4-Her Britney Samuelson washes her pig Tuesday morning ahead of the Adams County Fair.

Michaela Hargis, 12, of Hastings said she was excited to be able to have the fair again after missing out in 2020.

Hargis is a member of the Rural Ranchers 4-H Club and has been showing for four years. She brought two rabbits, a sheep and a goat this year.

Her biggest struggle was trying to calm down the rabbits as they adjusted to their new environment in the cages. She brought things from home, like toys, to help comfort the pair.

“The toys help a lot when they’re caged,” Michaela said.

Tuesday was the day for 4-H participants to get their livestock checked-in at for the Adams County Fair.

Barrett McIntyre, 13, of Hastings said there is a lot of grooming and preparation to make sure animals are ready for the show. Sheep have to be sheared and goats shaved. Hooves are trimmed, and they are cleaned to be ready to transport to the fair barns, where they will await shows.

He brought goats and sheep to show this year. He will show the goats with his friend Nakoa Raney, 12, of Hastings.

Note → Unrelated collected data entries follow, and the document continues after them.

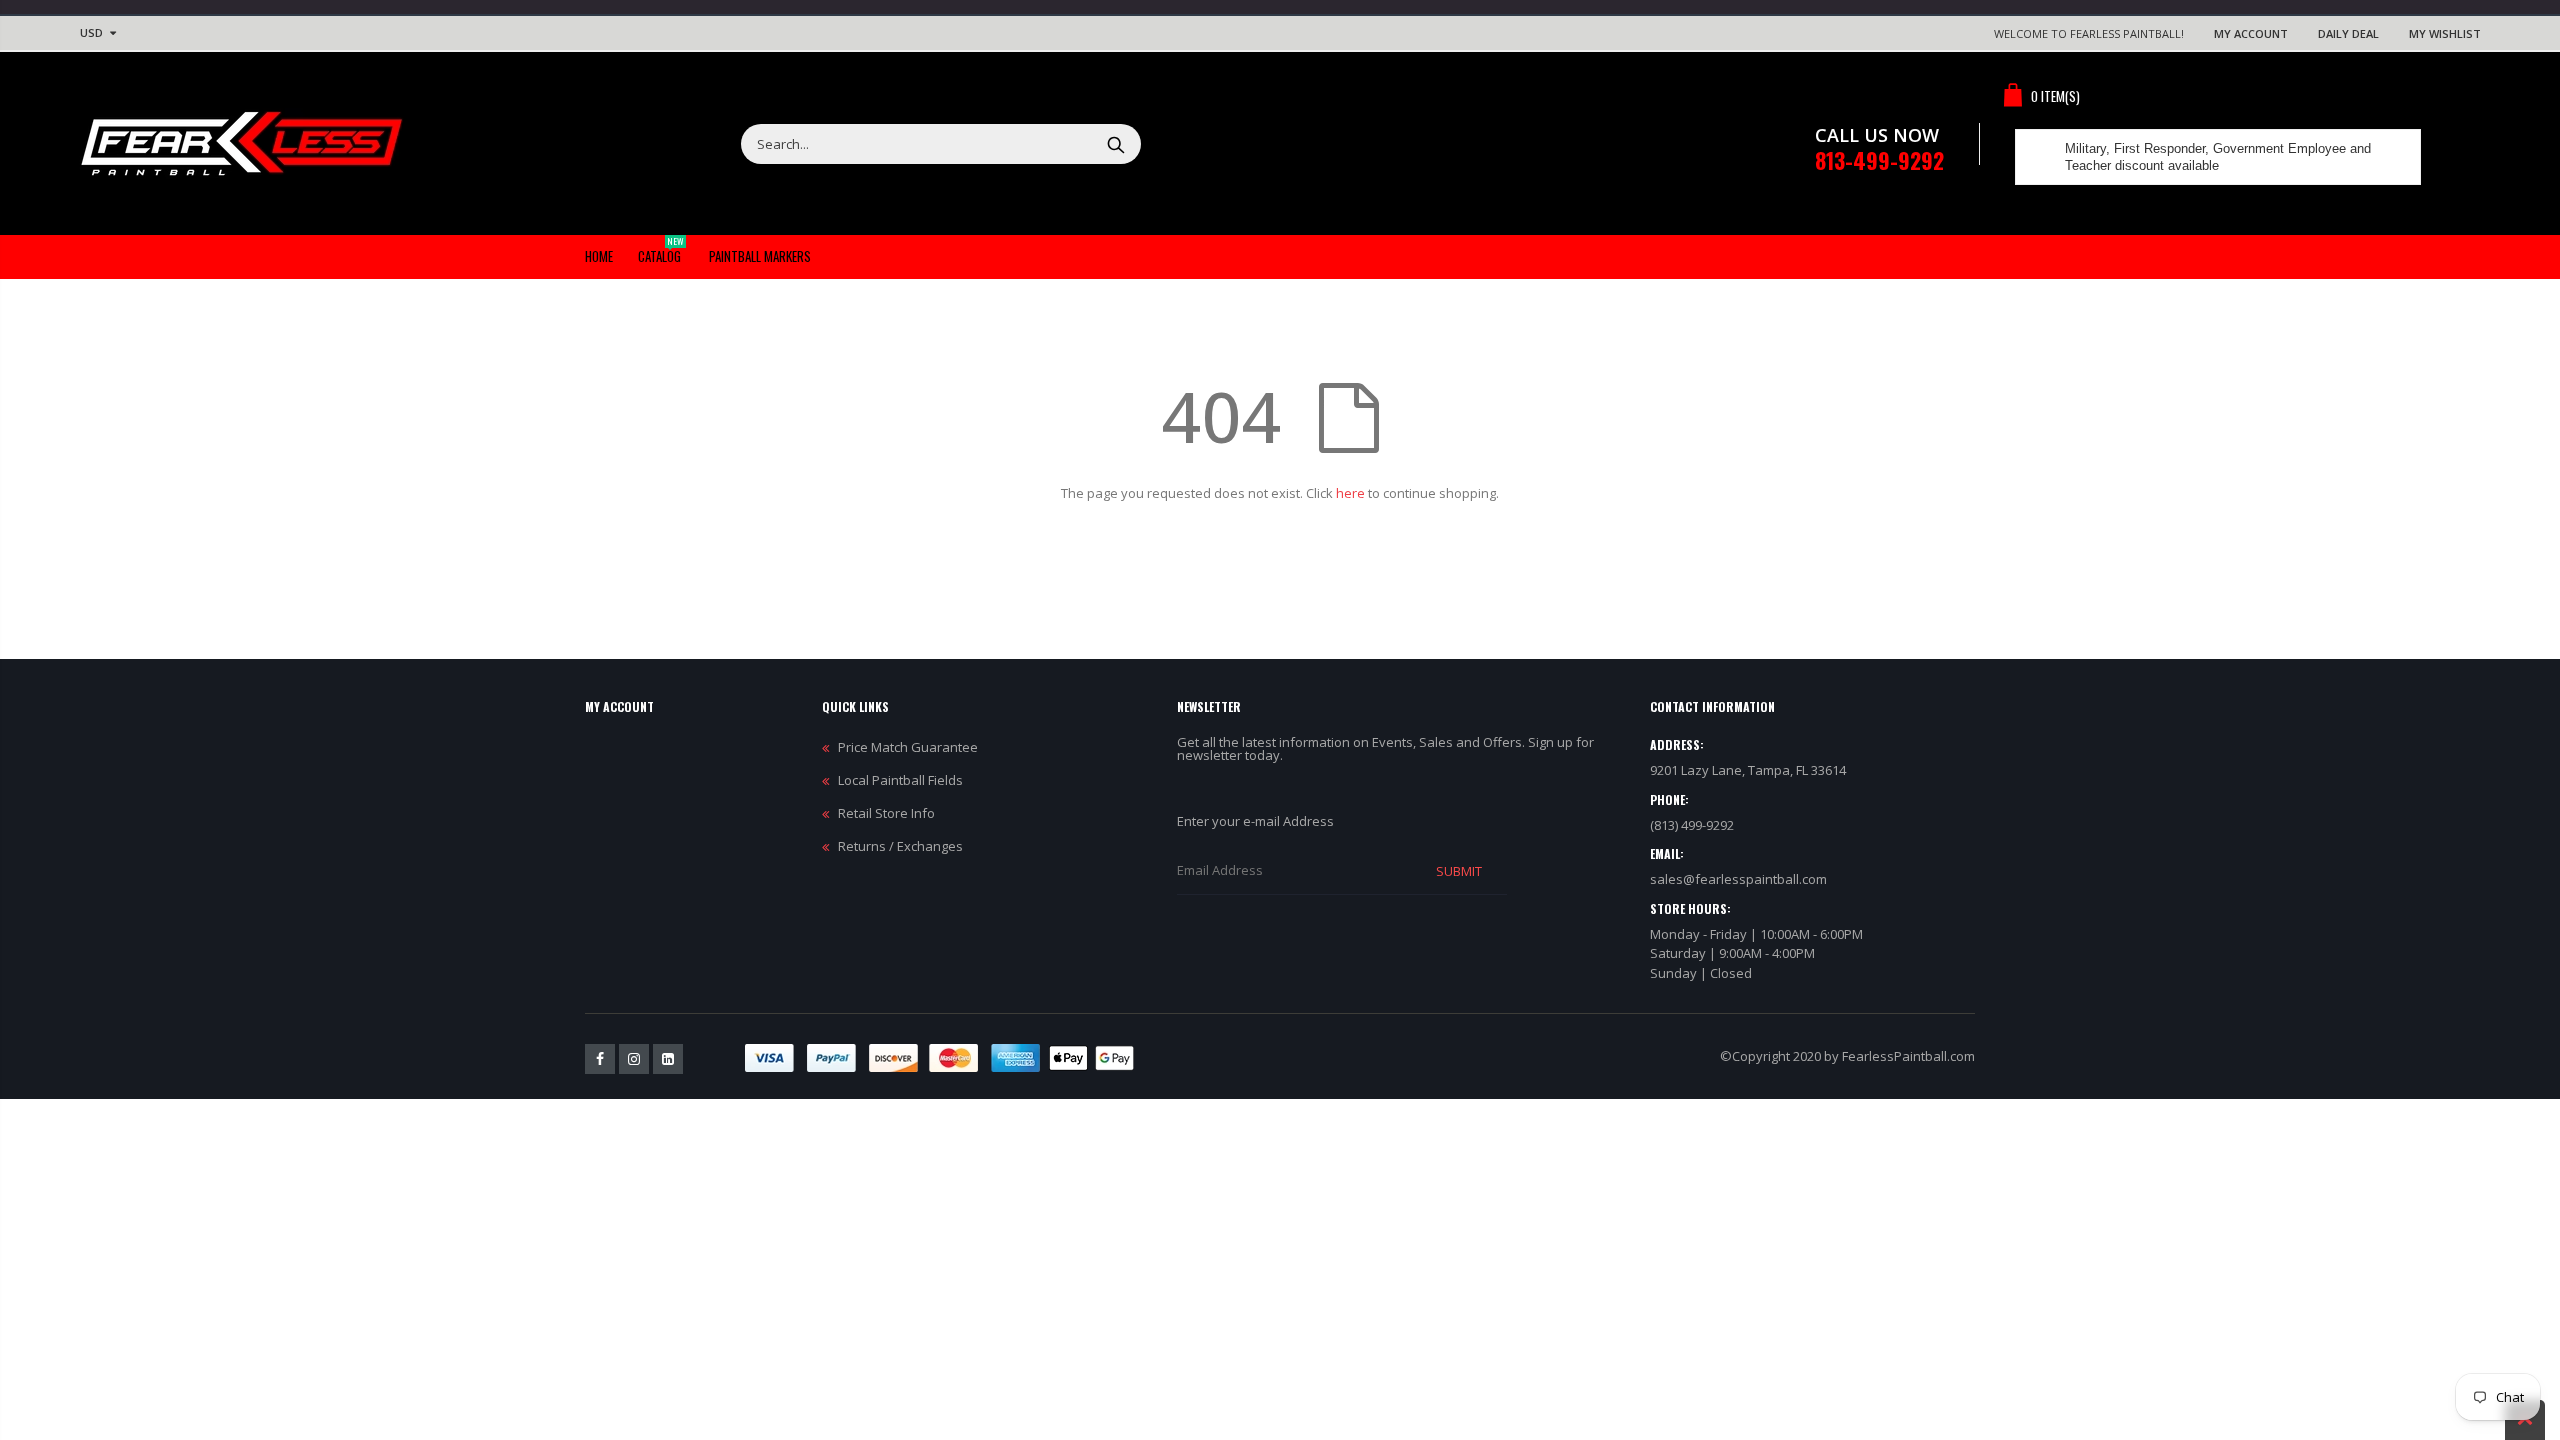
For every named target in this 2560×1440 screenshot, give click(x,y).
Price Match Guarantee (908, 747)
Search (1115, 144)
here (1350, 493)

Both are members of the Rural Ranchers.

Nakoa will show two goats and a chicken this year.

He likes the fair because there is a lot to do, both in preparation for the shows and afterward.

He recommended others consider joining 4-H, especially city kids who may not get to be around livestock as much.

“You learn a lot about the animals and where our food comes from,” he said. “I think it’s pretty fun.”